과제 지시: "1116x571 pixels. At"이 들어 있는 줄부터 목록 끝까지의 줄을 다시 쓰되, "player name"를 "player profile"로 바꾸고 나머지는 그대로 두세요. 답에는 그림을 넣지 마세요.

━━ 데이터 발췌 ━━

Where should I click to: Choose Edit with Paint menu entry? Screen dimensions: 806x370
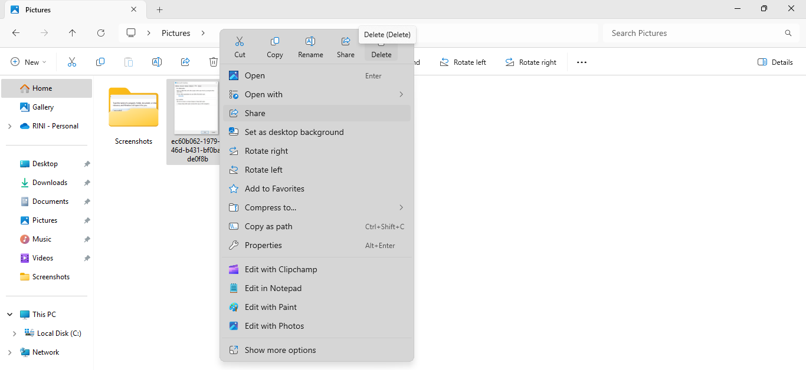270,307
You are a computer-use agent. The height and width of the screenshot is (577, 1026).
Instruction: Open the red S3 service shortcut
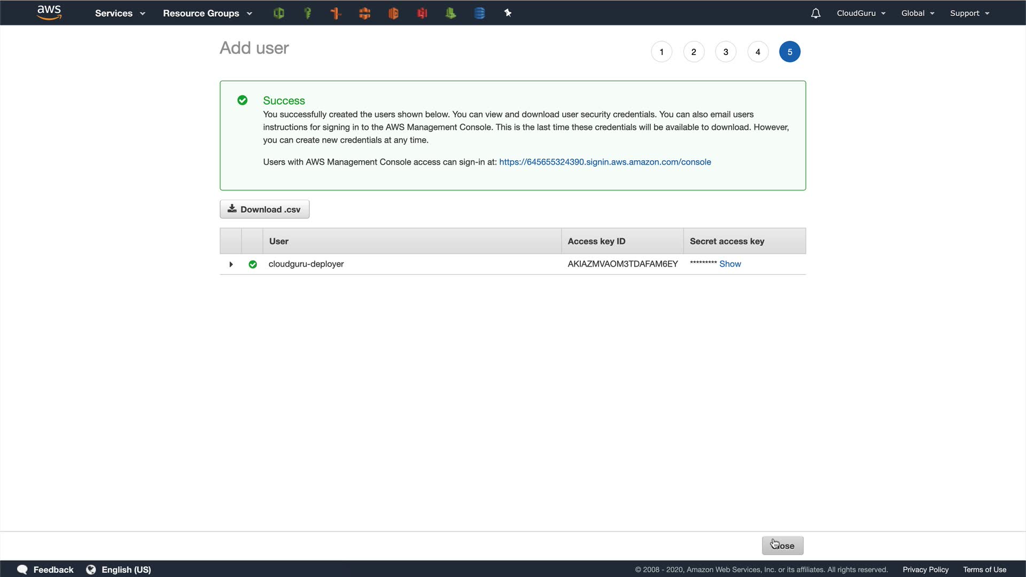(422, 13)
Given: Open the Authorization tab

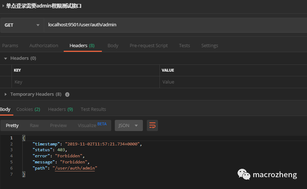Looking at the screenshot, I should pyautogui.click(x=44, y=46).
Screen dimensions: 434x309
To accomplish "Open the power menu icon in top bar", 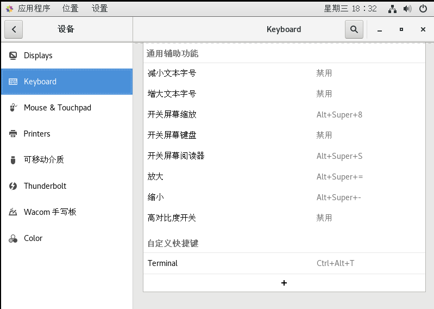I will [423, 8].
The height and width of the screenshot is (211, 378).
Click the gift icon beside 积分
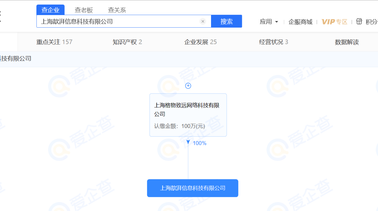(x=359, y=21)
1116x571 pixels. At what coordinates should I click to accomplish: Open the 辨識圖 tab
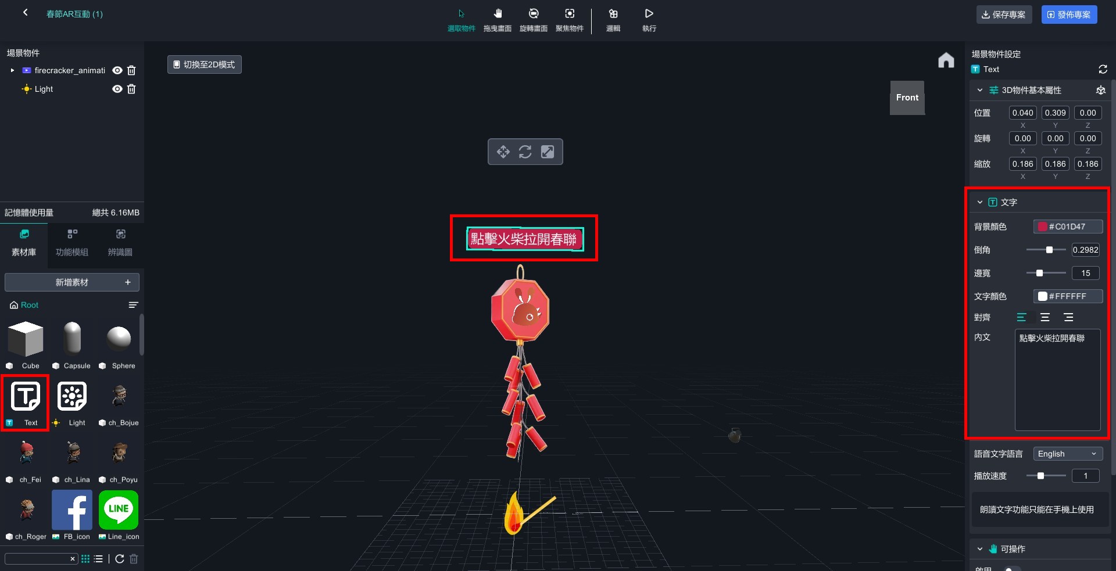point(120,243)
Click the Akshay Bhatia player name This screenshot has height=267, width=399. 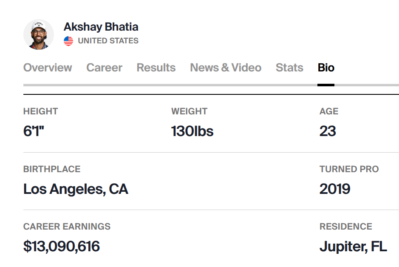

━━━

과제 결과:
1116x571 pixels. At what coordinates should I click to accomplish: Open the 辨識圖 tab
point(120,243)
Click the Akshay Bhatia player profile This screenshot has height=267, width=399. 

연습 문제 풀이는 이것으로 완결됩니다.